| Input records |

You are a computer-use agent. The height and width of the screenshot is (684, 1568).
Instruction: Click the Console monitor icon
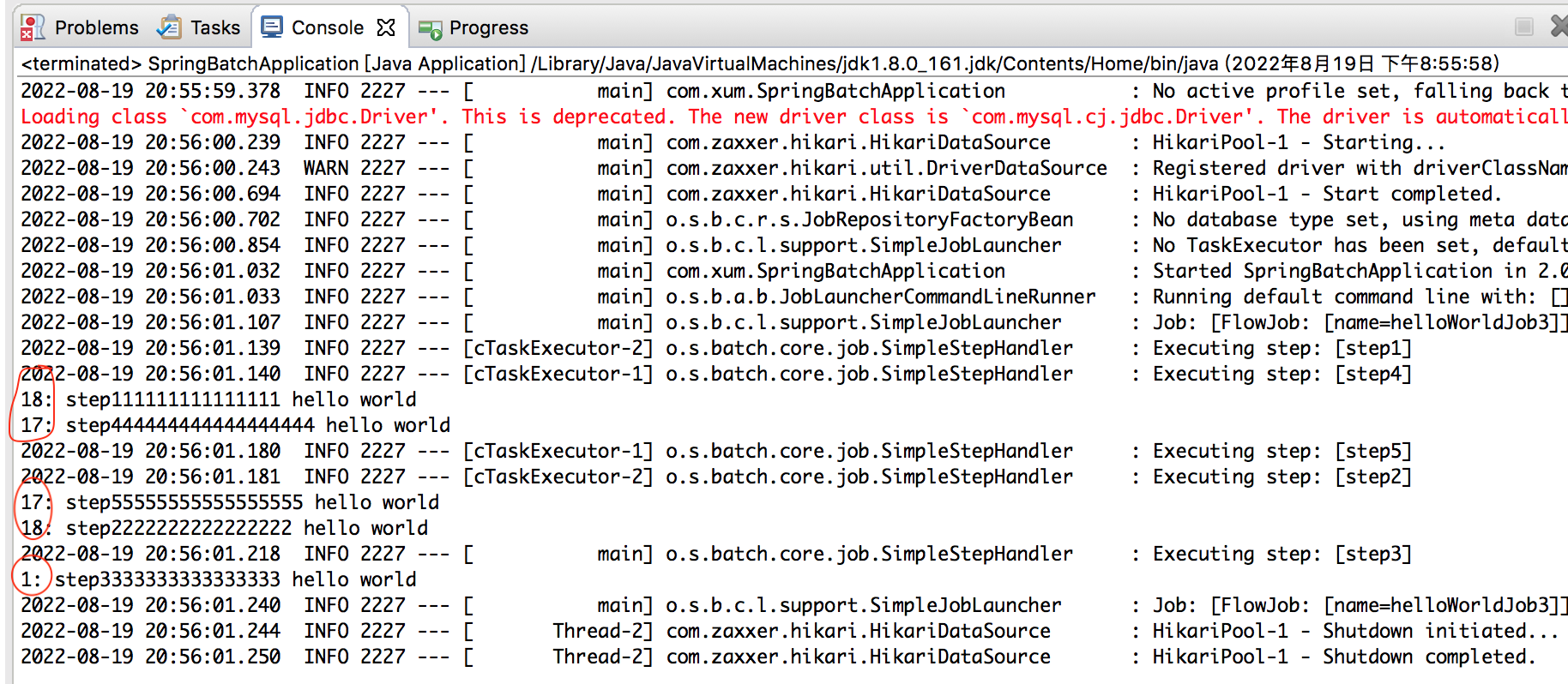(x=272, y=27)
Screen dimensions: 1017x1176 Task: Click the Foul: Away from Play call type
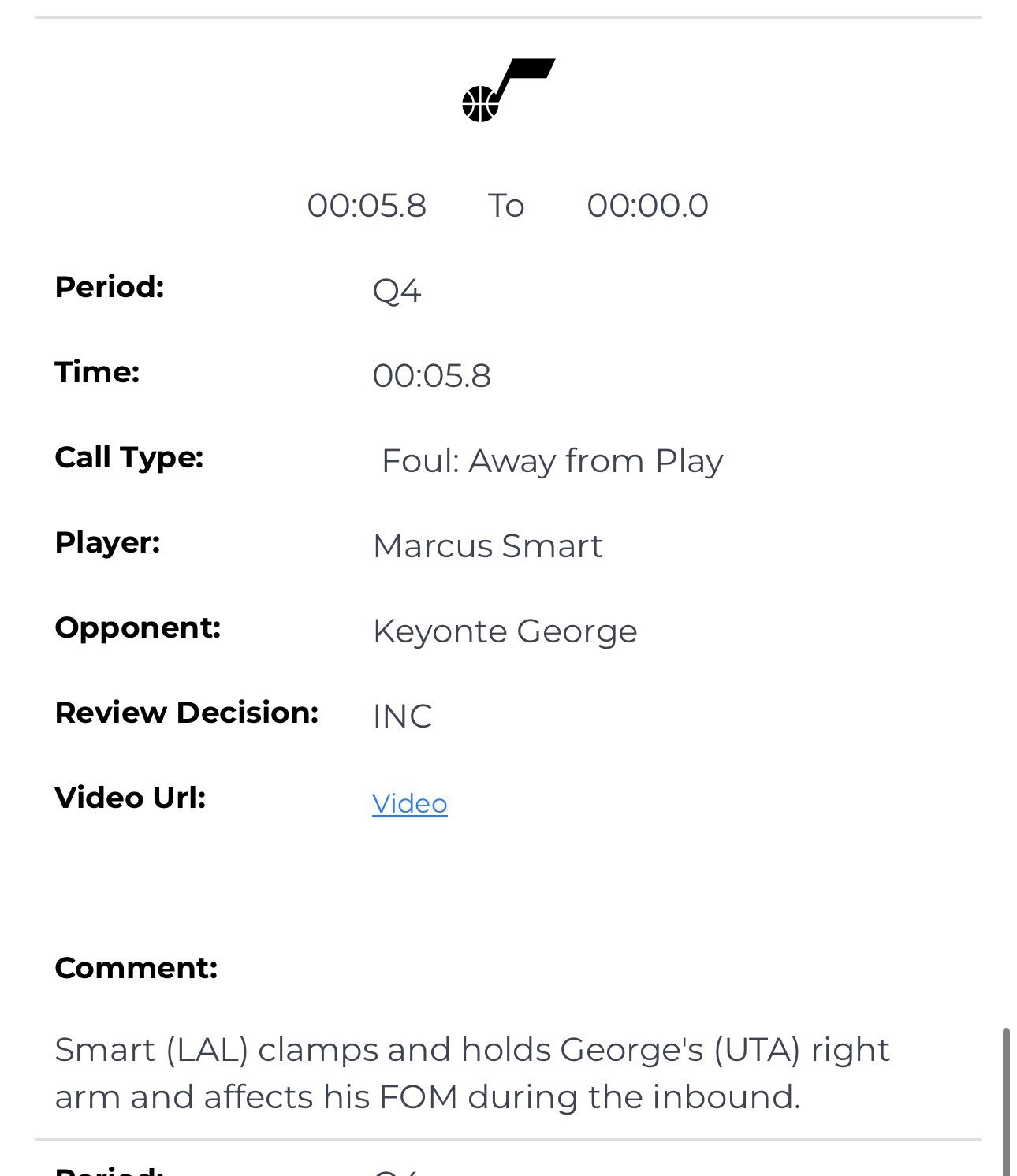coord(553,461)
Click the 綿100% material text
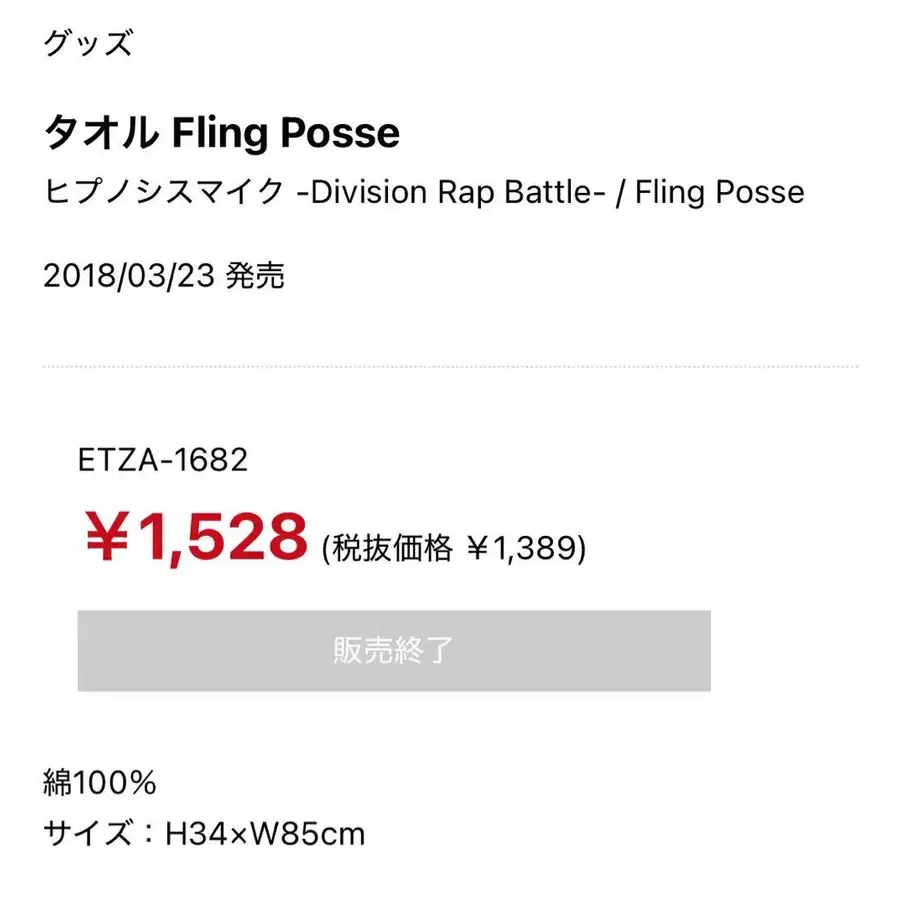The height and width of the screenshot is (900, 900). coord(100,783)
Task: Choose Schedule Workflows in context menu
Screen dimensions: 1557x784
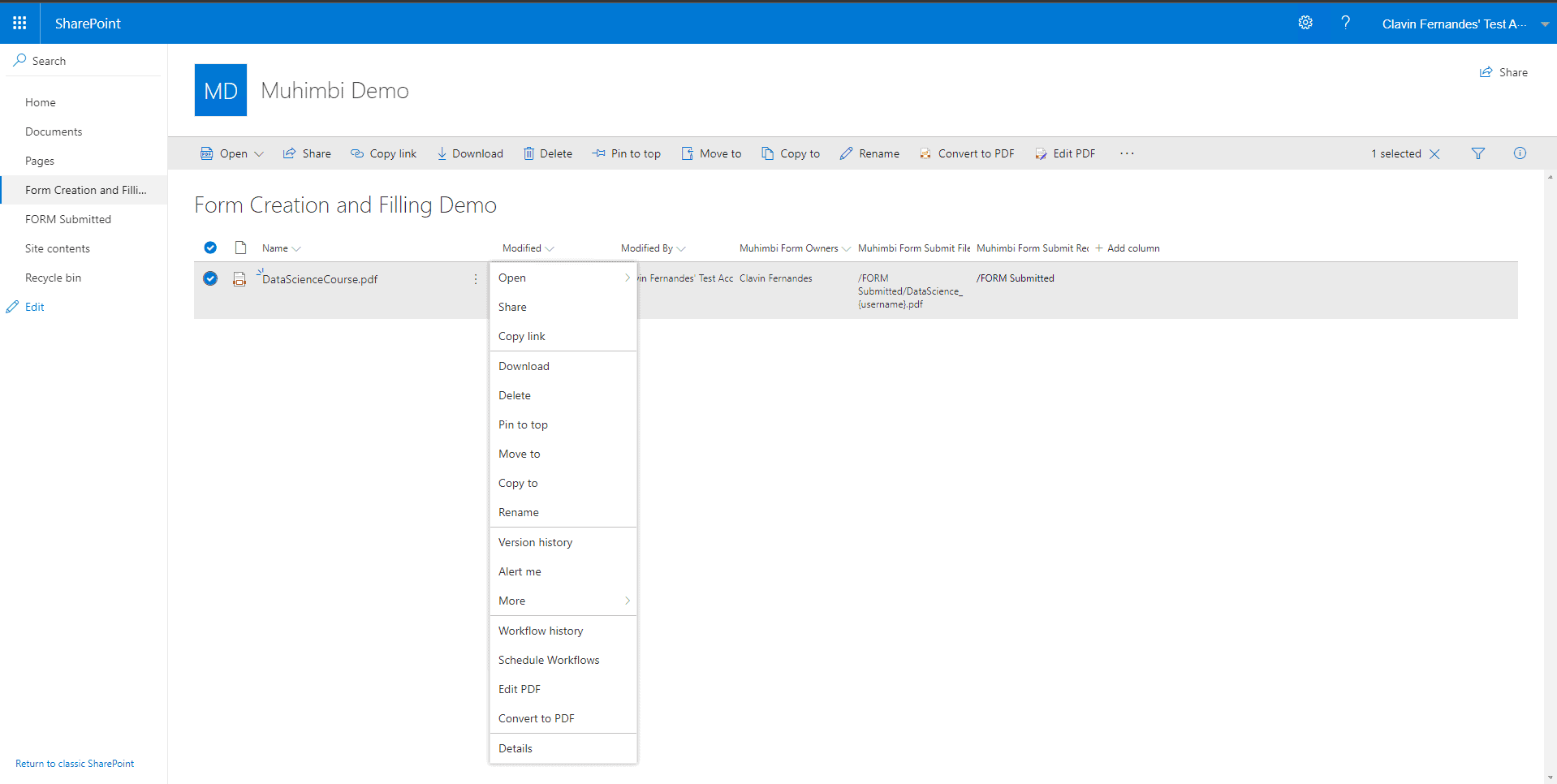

| Description of the task |
From the line containing "Screen dimensions: 1017x1176" to the last line of the records, inclusive, output the lines exactly as written and nothing else; leave out the pictures.

| Output for this exercise |
Screen dimensions: 1017x1176 Task: Click the Foul: Away from Play call type
coord(553,461)
Click the 綿100% material text
The height and width of the screenshot is (900, 900). coord(100,783)
Task: Choose Schedule Workflows in context menu
Screen dimensions: 1557x784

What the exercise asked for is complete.